What is being asked => Could you reproduce, exactly and alone, the lines running from the one with "[Плановый операционный блок] (39, 2048)" to the end of the data below?

----- Excerpted records

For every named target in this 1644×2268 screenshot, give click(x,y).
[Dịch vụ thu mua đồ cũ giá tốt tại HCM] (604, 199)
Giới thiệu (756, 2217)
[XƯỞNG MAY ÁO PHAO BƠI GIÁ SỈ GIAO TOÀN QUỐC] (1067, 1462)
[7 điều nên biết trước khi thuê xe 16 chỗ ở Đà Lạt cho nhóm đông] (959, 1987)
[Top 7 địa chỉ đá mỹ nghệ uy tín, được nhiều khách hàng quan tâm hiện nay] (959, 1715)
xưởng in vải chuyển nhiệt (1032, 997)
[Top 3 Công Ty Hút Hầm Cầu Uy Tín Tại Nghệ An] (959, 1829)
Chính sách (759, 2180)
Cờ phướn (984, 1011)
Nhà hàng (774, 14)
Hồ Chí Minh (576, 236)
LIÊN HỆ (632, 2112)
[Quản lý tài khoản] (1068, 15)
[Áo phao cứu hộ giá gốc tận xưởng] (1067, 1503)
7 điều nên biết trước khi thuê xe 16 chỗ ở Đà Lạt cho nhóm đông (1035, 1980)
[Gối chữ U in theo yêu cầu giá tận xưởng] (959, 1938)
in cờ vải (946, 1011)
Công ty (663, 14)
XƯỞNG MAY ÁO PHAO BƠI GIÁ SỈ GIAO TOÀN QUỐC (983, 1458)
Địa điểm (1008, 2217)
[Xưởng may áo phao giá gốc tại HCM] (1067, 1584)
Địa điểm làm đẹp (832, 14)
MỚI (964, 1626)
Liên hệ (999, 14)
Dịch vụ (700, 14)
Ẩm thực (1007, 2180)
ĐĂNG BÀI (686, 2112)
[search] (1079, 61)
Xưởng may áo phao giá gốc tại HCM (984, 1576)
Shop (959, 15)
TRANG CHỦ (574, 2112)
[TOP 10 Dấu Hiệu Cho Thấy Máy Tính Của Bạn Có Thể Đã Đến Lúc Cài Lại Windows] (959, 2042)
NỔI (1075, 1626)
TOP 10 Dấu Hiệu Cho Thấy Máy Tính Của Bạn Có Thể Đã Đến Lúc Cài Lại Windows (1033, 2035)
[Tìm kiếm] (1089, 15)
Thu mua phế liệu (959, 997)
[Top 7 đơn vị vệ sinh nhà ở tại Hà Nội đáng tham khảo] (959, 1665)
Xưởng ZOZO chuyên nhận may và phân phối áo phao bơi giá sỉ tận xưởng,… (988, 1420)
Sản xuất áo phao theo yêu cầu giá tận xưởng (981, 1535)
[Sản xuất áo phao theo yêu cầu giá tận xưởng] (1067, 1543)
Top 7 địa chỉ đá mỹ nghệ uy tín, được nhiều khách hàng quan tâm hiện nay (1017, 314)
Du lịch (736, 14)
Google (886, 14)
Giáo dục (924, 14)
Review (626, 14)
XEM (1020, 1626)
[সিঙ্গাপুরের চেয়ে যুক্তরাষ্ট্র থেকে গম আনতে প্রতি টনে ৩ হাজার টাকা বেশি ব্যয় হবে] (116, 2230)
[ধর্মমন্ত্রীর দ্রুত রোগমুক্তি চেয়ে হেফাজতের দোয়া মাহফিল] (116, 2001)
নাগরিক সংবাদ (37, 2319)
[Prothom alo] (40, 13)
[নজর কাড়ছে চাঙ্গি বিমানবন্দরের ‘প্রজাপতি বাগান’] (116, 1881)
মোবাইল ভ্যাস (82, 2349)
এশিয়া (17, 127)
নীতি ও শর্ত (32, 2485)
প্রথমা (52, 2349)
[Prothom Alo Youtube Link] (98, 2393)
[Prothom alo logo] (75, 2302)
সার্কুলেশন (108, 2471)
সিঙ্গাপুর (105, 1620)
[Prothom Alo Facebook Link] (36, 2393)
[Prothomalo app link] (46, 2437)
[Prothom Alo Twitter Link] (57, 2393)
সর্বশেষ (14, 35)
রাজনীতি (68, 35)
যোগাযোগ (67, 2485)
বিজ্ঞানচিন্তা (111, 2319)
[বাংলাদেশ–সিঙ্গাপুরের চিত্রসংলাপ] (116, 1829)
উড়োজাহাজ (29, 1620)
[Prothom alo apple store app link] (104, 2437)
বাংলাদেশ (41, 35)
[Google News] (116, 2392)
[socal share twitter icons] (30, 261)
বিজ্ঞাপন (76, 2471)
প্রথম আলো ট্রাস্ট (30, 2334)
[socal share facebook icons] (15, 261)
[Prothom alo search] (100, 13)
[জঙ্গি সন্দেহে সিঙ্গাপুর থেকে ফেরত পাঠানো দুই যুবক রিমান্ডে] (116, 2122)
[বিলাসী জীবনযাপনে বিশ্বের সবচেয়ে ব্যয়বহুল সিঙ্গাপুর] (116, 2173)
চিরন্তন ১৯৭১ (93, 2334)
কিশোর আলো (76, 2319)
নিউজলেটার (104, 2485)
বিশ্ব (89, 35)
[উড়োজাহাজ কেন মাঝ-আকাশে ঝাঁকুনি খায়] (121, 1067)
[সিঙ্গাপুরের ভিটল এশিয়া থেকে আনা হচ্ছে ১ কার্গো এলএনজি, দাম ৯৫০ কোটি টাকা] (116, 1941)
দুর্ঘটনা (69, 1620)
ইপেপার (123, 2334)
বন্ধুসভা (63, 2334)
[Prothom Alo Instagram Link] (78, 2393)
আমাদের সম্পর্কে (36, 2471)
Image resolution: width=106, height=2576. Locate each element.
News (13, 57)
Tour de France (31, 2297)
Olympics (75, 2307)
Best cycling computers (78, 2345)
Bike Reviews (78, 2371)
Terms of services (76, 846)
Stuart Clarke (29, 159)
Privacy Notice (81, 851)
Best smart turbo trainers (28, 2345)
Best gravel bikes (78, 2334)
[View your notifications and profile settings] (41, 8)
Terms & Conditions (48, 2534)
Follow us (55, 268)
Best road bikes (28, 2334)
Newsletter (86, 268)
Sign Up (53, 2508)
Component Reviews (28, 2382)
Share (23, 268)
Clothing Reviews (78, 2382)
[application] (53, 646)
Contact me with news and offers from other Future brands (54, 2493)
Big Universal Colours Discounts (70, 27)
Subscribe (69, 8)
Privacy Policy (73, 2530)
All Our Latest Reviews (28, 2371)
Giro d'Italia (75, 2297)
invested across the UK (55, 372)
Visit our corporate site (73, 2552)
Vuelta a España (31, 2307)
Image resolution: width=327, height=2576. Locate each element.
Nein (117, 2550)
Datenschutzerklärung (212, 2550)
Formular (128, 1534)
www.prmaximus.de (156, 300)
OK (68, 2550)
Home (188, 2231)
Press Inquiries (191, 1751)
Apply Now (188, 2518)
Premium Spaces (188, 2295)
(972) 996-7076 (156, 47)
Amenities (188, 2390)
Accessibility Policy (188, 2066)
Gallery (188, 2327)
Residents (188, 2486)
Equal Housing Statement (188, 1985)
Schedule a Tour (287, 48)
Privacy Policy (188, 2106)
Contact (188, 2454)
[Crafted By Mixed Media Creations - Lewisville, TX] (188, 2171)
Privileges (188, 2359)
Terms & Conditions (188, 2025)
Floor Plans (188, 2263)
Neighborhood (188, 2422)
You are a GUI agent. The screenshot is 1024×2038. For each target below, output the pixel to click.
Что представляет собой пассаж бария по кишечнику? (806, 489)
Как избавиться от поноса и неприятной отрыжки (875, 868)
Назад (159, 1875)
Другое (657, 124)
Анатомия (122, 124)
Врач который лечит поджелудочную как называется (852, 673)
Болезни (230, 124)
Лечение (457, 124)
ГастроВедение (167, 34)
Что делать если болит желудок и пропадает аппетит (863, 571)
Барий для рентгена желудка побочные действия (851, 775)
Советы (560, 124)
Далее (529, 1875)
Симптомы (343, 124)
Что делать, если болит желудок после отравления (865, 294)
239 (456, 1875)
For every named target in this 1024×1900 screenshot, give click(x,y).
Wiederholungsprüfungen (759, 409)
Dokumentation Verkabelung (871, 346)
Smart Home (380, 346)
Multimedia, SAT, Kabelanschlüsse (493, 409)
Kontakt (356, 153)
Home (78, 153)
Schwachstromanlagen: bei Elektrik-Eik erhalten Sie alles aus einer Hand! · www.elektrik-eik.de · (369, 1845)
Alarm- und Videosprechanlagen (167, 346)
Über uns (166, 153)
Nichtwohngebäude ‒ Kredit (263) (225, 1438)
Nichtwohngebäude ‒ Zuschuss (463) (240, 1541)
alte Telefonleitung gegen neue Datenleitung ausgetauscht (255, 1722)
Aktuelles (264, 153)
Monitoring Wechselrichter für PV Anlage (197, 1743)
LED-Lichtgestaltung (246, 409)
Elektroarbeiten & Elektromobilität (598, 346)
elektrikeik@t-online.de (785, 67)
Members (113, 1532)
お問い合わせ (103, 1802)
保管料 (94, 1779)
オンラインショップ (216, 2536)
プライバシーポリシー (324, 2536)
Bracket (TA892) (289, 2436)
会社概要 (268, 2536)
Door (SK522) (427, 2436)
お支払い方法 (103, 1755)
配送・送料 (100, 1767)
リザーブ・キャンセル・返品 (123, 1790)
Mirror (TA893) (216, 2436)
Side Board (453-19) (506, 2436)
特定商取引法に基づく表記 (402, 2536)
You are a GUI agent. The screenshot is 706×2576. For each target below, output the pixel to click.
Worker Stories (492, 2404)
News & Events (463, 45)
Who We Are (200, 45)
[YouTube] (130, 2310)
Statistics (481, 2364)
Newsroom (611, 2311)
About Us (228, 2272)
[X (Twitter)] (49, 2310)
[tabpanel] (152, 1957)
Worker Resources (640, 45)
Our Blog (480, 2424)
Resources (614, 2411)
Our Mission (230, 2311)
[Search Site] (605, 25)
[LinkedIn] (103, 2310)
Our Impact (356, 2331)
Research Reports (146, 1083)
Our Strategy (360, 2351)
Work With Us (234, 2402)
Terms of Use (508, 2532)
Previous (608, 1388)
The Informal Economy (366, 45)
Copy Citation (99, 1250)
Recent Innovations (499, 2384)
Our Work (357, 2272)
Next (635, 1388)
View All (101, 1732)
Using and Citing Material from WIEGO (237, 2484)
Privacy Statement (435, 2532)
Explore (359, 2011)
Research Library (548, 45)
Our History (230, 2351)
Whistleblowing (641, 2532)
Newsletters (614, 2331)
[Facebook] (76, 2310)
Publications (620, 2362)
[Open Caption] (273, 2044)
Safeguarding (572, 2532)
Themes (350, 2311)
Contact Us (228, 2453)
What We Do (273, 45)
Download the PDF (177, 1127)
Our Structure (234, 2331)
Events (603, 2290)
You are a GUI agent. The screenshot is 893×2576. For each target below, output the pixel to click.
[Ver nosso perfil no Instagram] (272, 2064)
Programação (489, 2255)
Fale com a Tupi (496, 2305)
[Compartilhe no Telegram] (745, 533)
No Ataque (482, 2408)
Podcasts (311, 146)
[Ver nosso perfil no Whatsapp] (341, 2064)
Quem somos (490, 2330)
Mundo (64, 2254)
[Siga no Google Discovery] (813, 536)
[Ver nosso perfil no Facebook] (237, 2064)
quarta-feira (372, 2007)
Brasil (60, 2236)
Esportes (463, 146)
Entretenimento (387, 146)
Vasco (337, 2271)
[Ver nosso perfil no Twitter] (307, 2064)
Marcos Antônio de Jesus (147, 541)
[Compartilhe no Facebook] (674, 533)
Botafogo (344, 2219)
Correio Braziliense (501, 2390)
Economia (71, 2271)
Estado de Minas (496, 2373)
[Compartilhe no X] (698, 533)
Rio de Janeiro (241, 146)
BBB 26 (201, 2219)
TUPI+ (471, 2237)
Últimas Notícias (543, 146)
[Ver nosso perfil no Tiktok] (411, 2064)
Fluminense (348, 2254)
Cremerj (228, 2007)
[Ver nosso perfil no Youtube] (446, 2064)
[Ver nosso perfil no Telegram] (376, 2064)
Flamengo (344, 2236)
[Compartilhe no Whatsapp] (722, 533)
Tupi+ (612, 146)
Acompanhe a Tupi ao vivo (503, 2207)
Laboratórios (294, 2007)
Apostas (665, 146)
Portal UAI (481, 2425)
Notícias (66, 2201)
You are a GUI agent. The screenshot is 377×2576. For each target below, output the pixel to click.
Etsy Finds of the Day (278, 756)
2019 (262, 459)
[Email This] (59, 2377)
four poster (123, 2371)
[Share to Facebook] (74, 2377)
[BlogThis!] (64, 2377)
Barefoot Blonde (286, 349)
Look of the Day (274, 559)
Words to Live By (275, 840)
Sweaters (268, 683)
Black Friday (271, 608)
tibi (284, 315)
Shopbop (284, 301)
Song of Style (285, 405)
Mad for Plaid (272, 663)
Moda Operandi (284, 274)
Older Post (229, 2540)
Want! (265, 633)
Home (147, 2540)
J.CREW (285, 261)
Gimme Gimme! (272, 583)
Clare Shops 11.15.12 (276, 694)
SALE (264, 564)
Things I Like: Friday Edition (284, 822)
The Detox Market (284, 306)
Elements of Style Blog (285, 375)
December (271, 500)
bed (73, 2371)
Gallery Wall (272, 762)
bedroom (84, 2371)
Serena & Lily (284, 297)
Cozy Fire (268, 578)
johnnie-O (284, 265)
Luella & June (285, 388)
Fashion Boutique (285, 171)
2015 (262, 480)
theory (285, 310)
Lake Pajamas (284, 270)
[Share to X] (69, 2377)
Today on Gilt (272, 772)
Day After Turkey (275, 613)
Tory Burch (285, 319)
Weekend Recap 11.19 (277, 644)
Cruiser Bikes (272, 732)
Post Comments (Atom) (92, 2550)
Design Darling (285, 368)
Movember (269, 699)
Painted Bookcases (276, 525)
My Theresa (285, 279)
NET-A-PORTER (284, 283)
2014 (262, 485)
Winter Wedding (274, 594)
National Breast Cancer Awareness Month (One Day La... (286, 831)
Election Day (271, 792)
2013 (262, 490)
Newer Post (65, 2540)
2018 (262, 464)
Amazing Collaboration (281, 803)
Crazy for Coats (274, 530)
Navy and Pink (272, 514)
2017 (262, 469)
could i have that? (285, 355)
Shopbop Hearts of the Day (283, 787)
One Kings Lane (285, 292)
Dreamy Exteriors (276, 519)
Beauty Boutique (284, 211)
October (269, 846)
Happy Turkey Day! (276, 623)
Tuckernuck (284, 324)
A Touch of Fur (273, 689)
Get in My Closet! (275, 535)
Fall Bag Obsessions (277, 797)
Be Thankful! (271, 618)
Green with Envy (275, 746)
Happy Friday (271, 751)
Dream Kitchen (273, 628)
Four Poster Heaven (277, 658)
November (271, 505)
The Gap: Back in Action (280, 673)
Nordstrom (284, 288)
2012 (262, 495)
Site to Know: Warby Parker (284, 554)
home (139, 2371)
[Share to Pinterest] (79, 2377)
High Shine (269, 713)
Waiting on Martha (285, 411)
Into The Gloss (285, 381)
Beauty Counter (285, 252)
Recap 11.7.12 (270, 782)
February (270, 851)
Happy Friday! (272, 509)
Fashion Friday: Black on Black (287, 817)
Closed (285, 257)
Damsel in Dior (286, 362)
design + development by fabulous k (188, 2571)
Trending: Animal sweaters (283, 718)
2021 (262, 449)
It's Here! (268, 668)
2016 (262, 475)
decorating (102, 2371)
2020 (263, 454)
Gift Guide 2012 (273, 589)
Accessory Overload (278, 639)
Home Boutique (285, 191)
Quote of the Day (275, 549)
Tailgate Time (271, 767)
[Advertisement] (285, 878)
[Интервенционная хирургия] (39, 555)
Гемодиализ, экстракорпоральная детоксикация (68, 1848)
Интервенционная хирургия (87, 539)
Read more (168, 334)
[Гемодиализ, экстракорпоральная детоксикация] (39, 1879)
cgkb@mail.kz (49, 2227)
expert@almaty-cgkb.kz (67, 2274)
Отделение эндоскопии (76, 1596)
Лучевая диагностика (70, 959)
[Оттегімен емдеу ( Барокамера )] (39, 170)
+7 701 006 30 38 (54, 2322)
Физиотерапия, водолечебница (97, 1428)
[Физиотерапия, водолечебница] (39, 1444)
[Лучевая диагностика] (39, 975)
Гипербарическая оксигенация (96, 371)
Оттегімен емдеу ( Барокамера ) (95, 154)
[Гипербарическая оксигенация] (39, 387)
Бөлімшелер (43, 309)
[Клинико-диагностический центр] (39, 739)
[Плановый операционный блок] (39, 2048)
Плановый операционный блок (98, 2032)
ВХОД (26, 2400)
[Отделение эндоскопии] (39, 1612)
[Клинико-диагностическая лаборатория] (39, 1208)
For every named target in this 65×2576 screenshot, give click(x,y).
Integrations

----------

Answer to the exercise =>
[Плановый операционный блок] (39, 2048)
Плановый операционный блок (98, 2032)
ВХОД (26, 2400)
[Отделение эндоскопии] (39, 1612)
[Клинико-диагностическая лаборатория] (39, 1208)
For every named target in this 65×2576 screenshot, give click(x,y).
Integrations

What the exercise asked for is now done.